>> begin ENTRIES

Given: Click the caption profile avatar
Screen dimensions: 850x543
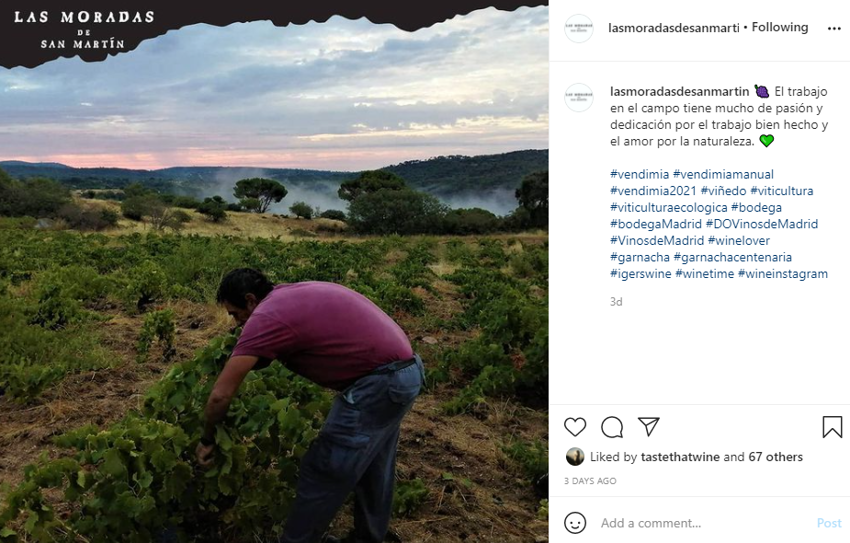Looking at the screenshot, I should pyautogui.click(x=579, y=97).
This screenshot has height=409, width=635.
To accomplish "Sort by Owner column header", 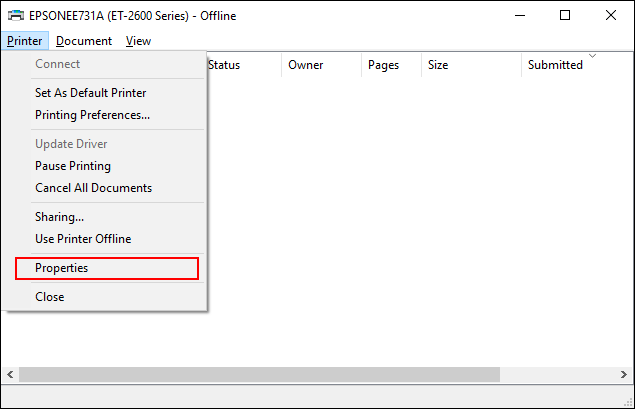I will tap(305, 65).
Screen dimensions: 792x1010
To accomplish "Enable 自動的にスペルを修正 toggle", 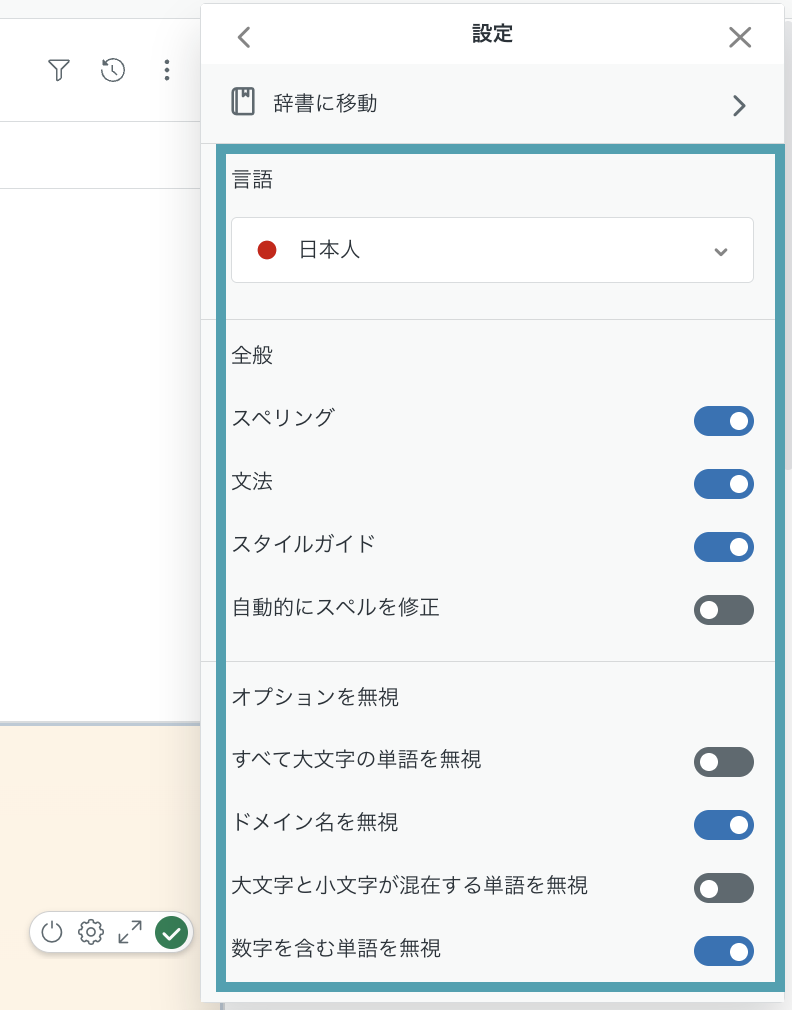I will [x=723, y=610].
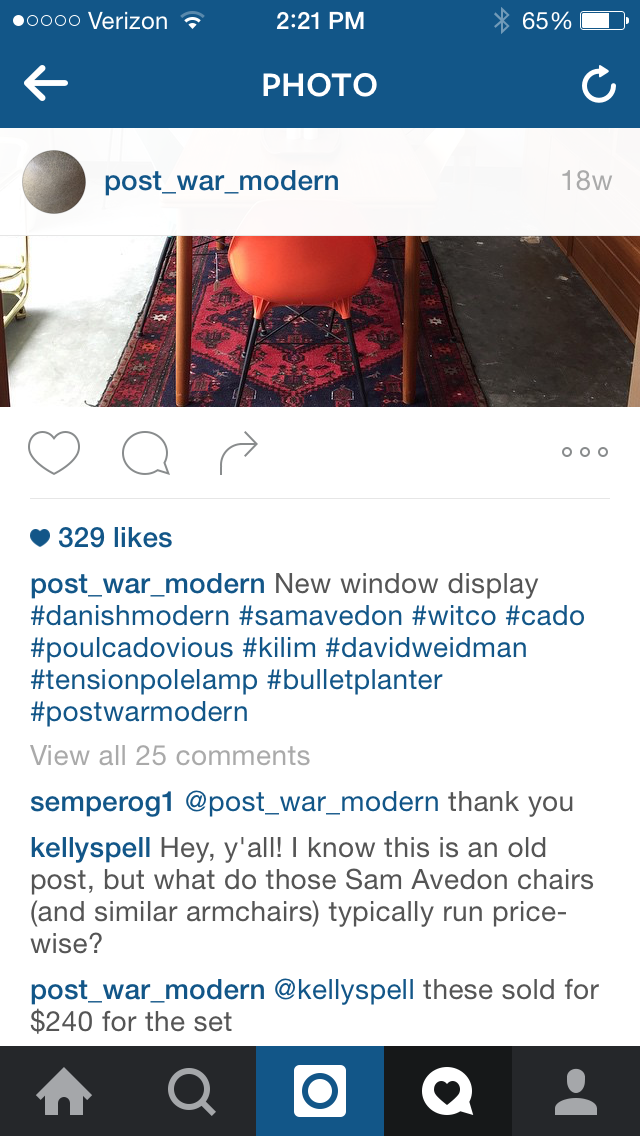Tap the orange chair photo
640x1136 pixels.
coord(320,321)
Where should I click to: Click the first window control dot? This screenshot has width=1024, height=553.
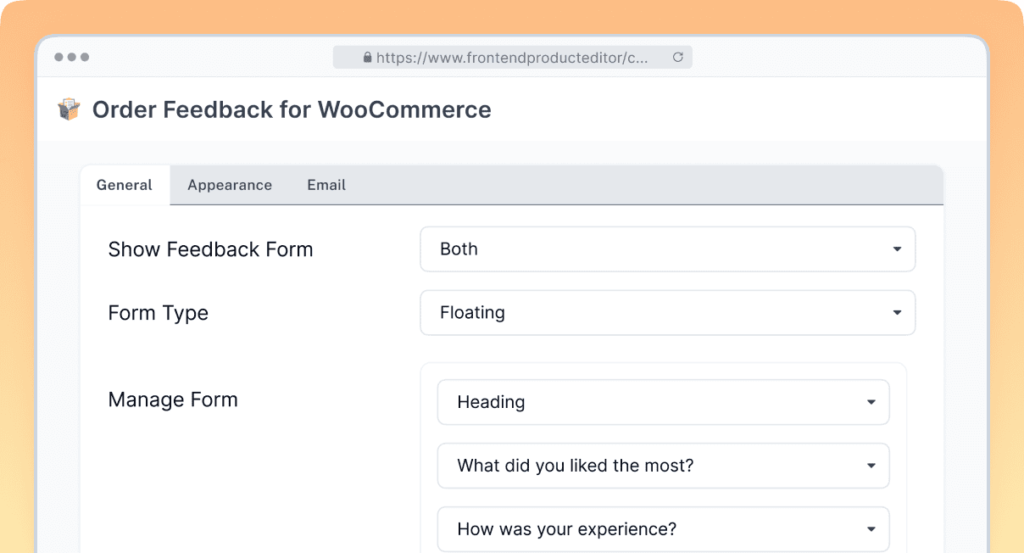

>> end ENTRIES

- **EXERCISE BRIEF**: How many lines in the records above contain the word "dimensions"? Reply with the number only.

- **SOLUTION BELOW**: 2